This would once have been a hub of tranquillity, a prime slice of Northamptonshire farmland tucked away from the mainstream. Today, it’s a couple of turns off the A43 and within easy earshot of a pre-season Silverstone test that’s in full flow. In this age of overly fussy silencing regulations, it’s nice to stand a mile or so away and be able to hear a racing circuit being used.

I’m in a wind-blown quadrangle with a dilapidated collection of Morris Minors parked randomly nearby amid a sprawling assembly of industrial units, several of which belong to Strakka. This multi-faceted racing team was established in 2007, initially as a vehicle to allow ambitious owner Nick Leventis – by then 27, so something of a late starter – to compete in GT racing. The team’s name comes from an olive farm close to Nicosia, Cyprus, an establishment run by Leventis’s grandmother (who has since passed away, aged 103). Despite his roots, though, Nick is British.

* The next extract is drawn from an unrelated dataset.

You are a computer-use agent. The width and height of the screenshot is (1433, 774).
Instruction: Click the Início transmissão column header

“I grew up near Brackley,” he says, “so was close to Silverstone and motor sport. During my teenage years my father started collecting historic cars and doing a few track days. Aged 14 I was being driven around and thought it was pretty cool – but at that point I was drawn towards professional skiing. Racing didn’t really start until a bad ski accident [in 2003] ended my career ambitions. I felt a need for speed, though, and decided to try my hand at track days – driving this time, rather than being a passenger. It snowballed from there.

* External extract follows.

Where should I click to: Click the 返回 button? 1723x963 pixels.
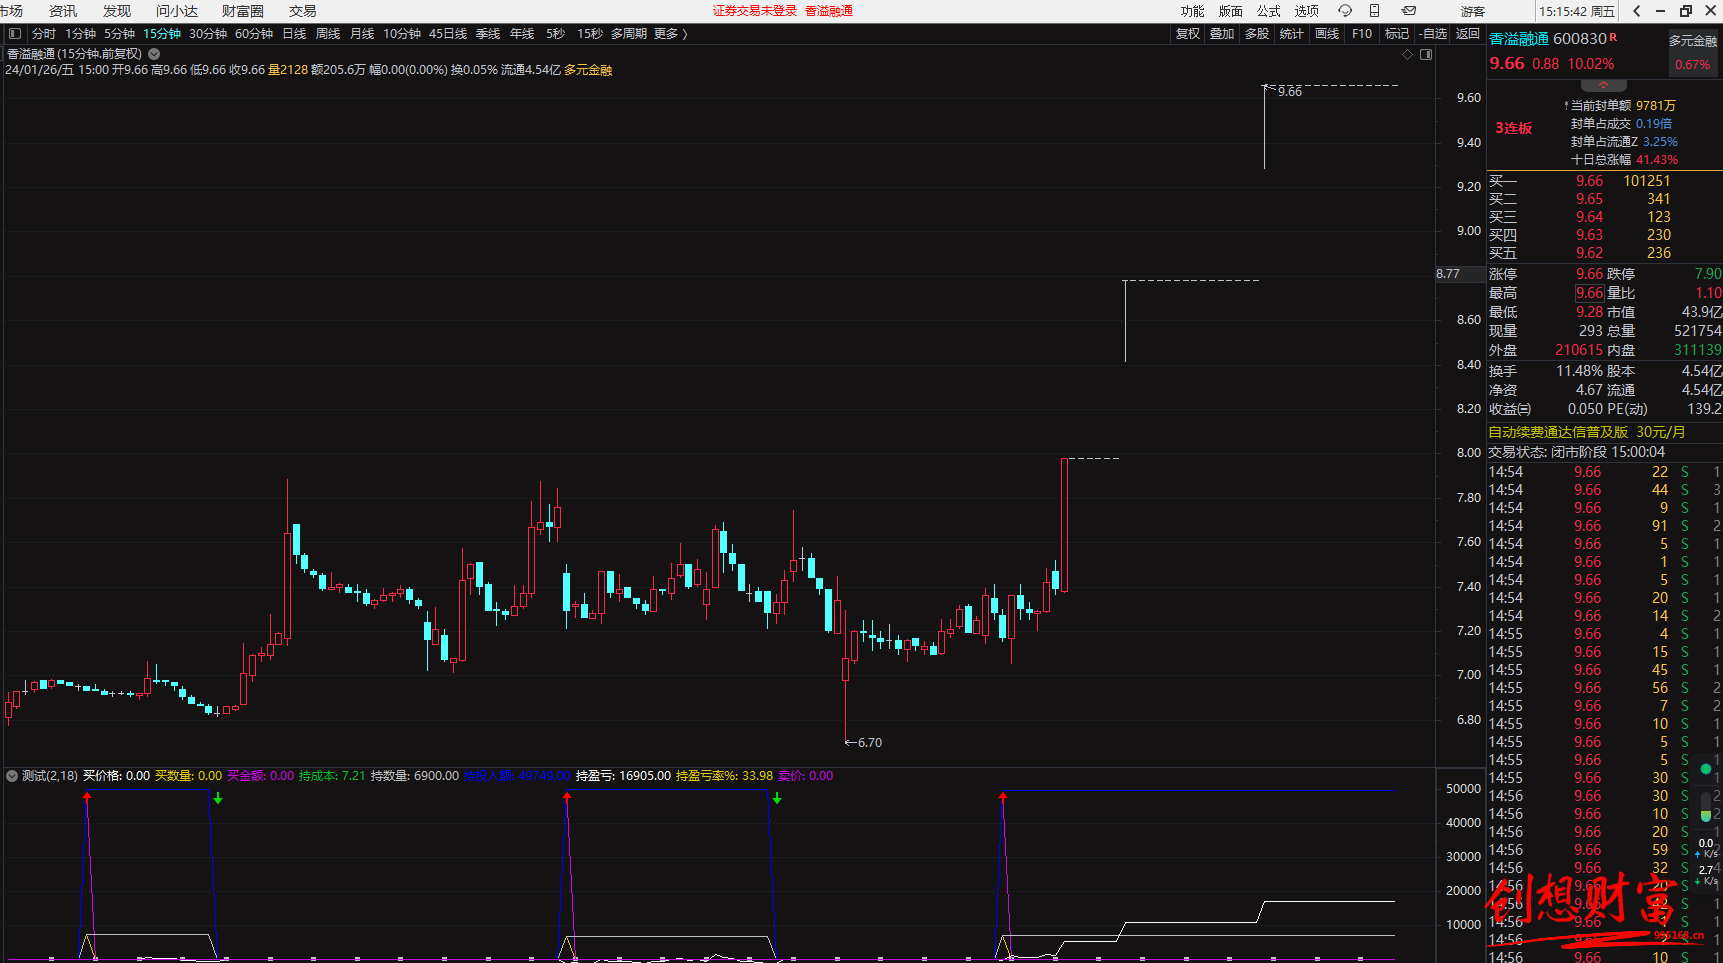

“There are parallels between skiing and racing. With the former you’re hitting an apex at the gate and in racing you do the same thing through a corner. It requires the same rhythm and fluidity. I put on my first pair of skis aged two and a half and by the age of 11 realised I was pretty good. I hadn’t really thought about it during my key development years. By the time you learn to drive, those development years are long gone and you tend to analyse things a lot more. I’ve taught people how to ski and found it interesting trying to learn about racing a car on the limit as an adult. There are so many things I wish I’d known when I first started driving, because I think I’ve done this the hard way.

“I felt as though I didn’t belong when I began racing, because I came in at a higher level than I probably should have done and was conscious that I hadn’t really earned my spurs. I had a big inferiority complex racing against ex-F1 stars and so on, but that diminishes as time goes on. When I first competed in the Le Mans Series there was a clear line between pros and gentleman drivers, but that has very much disappeared. It’s now mostly 18-year-old F3 hot-shots!”

Perhaps so, but that doesn’t alter the fact he shared a Le Mans 24 Hours class win as early as 2010, aided and abetted by fellow Brits Jonny Kane and Danny Watts, racers both of significant pedigree (Kane was British F3 champion in 1997, Watts a race winner in the series a few seasons later). They added another such victory three years later, this time in the LMP1 Privateer category, and overall finished those races fifth and sixth respectively.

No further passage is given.